Thursday, April 21, 2011

QUICKNESS & STILLNESS



I've been inspired by Abstract Expressionism many times in the past (here, here, and here, for example). I always come back to the movement, because of the way the various artists truly encapsulate the act of painting.



Although he resisted being categorized as an Abstract Expressionist, Mark Rothko is one of the most well-known artists of the 20th century.



Rothko (1903-1970) was born in what is now Latvia, and emigrated to the U.S. in 1913.



At the New School of Design in New York, Rothko studied under Arshile Gorky, and influences of Gorky's individualized style can be seen in Rothko's early canvases.

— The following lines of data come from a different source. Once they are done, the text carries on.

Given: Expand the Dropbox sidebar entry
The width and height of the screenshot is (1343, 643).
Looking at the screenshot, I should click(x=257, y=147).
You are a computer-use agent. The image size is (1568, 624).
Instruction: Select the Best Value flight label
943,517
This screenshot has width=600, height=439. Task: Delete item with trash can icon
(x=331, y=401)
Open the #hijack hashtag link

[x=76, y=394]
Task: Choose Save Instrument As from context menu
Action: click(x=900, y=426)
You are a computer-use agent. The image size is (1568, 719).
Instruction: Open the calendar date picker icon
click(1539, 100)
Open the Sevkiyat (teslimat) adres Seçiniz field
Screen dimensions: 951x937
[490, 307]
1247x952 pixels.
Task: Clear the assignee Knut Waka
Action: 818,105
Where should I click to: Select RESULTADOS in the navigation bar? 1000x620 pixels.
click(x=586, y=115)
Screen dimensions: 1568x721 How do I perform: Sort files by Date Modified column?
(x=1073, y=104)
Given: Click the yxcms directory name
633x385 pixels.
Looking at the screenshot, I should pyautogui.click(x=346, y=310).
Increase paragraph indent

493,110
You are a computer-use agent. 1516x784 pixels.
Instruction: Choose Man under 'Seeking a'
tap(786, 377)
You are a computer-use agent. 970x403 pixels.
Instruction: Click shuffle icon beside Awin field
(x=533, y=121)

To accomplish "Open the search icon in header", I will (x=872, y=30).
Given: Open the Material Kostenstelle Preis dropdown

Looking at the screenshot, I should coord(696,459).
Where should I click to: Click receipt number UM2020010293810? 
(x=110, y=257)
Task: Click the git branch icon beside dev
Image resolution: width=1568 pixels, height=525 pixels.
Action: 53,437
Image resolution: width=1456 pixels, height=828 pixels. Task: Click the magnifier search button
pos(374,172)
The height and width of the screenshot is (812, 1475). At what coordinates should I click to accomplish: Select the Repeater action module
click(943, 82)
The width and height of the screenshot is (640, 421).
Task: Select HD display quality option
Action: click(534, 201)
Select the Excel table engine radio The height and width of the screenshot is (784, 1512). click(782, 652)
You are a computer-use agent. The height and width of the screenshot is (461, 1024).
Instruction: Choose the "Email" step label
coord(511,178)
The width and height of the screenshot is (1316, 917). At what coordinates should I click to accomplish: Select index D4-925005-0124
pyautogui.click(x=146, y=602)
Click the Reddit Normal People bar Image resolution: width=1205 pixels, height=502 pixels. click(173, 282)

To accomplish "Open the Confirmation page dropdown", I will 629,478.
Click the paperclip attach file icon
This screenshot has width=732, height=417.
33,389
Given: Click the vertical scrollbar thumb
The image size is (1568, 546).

Rothko's mature artistic style, evidenced by the works shown here, harbors themes of intimacy, transcendence, and the unknown.



The viewer was meant to experience these large works at a close proximity so as to feel spiritually surrounded by the paintings.




Some critics have noted a sad sense of winding down in the works near the end of Rothko's life, preceding his suicide. Though he used less color during this time, they evoke spirituality possibly even more than his earlier work.


"Art to me is an anecdote of the spirit, and the only means of making concrete its varied quickness and stillness." --Mark Rothko



I'm wearing a Dimri silk blouse from T.J. Maxx, thrifted snakeskin jeans, Steve Madden shoes, vintage leather purse, and my grandmother's gemstone necklace.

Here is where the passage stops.